[Saved data entries]
#####

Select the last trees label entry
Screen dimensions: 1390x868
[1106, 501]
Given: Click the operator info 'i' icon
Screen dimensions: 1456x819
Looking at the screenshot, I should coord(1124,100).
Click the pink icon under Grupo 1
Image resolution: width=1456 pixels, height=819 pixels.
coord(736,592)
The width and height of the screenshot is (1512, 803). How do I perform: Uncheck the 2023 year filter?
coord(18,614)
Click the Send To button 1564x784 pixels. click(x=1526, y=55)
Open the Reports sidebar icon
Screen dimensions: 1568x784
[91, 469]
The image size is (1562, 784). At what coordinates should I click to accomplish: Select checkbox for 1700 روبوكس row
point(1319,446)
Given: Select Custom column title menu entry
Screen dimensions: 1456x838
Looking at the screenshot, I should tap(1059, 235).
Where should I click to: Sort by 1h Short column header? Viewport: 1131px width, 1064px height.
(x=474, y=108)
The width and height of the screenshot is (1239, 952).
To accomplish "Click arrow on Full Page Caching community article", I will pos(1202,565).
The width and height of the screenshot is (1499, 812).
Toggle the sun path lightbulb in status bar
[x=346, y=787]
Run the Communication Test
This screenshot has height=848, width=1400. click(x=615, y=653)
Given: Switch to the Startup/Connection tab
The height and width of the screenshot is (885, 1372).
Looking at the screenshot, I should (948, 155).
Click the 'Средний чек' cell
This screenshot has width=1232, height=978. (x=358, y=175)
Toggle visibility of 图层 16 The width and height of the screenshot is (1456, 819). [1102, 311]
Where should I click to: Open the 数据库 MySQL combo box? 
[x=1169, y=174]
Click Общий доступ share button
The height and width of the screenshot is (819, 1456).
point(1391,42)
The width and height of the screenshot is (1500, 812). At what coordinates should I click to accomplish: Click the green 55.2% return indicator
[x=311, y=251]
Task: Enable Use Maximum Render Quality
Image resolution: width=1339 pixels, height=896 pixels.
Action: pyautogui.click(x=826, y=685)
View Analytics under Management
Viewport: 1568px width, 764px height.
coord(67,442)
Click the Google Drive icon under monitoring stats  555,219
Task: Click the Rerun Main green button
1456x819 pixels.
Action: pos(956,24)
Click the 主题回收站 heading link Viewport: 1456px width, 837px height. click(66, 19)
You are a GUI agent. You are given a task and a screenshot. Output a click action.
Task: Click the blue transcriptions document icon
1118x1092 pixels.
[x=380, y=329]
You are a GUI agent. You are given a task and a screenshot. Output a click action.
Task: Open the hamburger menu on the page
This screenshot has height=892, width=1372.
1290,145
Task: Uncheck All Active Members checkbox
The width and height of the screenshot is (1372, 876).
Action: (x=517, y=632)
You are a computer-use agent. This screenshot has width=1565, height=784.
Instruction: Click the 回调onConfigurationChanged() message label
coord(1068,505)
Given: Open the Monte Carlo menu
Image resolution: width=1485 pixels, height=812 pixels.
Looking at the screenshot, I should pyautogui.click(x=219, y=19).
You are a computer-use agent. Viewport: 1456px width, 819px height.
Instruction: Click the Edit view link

#####

Exercise
Reproduce the data in its entirety, matching each character.

Response box
Select the last trees label entry
Screen dimensions: 1390x868
[1106, 501]
Given: Click the operator info 'i' icon
Screen dimensions: 1456x819
Looking at the screenshot, I should coord(1124,100).
Click the pink icon under Grupo 1
Image resolution: width=1456 pixels, height=819 pixels.
coord(736,592)
The width and height of the screenshot is (1512, 803). How do I perform: Uncheck the 2023 year filter?
coord(18,614)
Click the Send To button 1564x784 pixels. click(x=1526, y=55)
Open the Reports sidebar icon
Screen dimensions: 1568x784
[91, 469]
The image size is (1562, 784). At what coordinates should I click to accomplish: Select checkbox for 1700 روبوكس row
point(1319,446)
Given: Select Custom column title menu entry
Screen dimensions: 1456x838
Looking at the screenshot, I should tap(1059, 235).
Where should I click to: Sort by 1h Short column header? Viewport: 1131px width, 1064px height.
(x=474, y=108)
The width and height of the screenshot is (1239, 952).
To accomplish "Click arrow on Full Page Caching community article", I will pos(1202,565).
The width and height of the screenshot is (1499, 812).
Toggle the sun path lightbulb in status bar
[x=346, y=787]
Run the Communication Test
This screenshot has height=848, width=1400. click(x=615, y=653)
Given: Switch to the Startup/Connection tab
The height and width of the screenshot is (885, 1372).
Looking at the screenshot, I should (948, 155).
Click the 'Средний чек' cell
This screenshot has width=1232, height=978. (x=358, y=175)
Toggle visibility of 图层 16 The width and height of the screenshot is (1456, 819). [1102, 311]
Where should I click to: Open the 数据库 MySQL combo box? 
[x=1169, y=174]
Click Общий доступ share button
The height and width of the screenshot is (819, 1456).
point(1391,42)
The width and height of the screenshot is (1500, 812). At what coordinates should I click to accomplish: Click the green 55.2% return indicator
[x=311, y=251]
Task: Enable Use Maximum Render Quality
Image resolution: width=1339 pixels, height=896 pixels.
Action: pyautogui.click(x=826, y=685)
View Analytics under Management
Viewport: 1568px width, 764px height.
coord(67,442)
Click the Google Drive icon under monitoring stats  555,219
Task: Click the Rerun Main green button
1456x819 pixels.
Action: pos(956,24)
Click the 主题回收站 heading link Viewport: 1456px width, 837px height. click(66, 19)
You are a GUI agent. You are given a task and a screenshot. Output a click action.
Task: Click the blue transcriptions document icon
1118x1092 pixels.
[x=380, y=329]
You are a GUI agent. You are given a task and a screenshot. Output a click action.
Task: Open the hamburger menu on the page
This screenshot has height=892, width=1372.
1290,145
Task: Uncheck All Active Members checkbox
The width and height of the screenshot is (1372, 876).
Action: (x=517, y=632)
You are a computer-use agent. This screenshot has width=1565, height=784.
Instruction: Click the 回调onConfigurationChanged() message label
coord(1068,505)
Given: Open the Monte Carlo menu
Image resolution: width=1485 pixels, height=812 pixels.
Looking at the screenshot, I should pyautogui.click(x=219, y=19).
You are a computer-use agent. Viewport: 1456px width, 819px height.
Instruction: Click the Edit view link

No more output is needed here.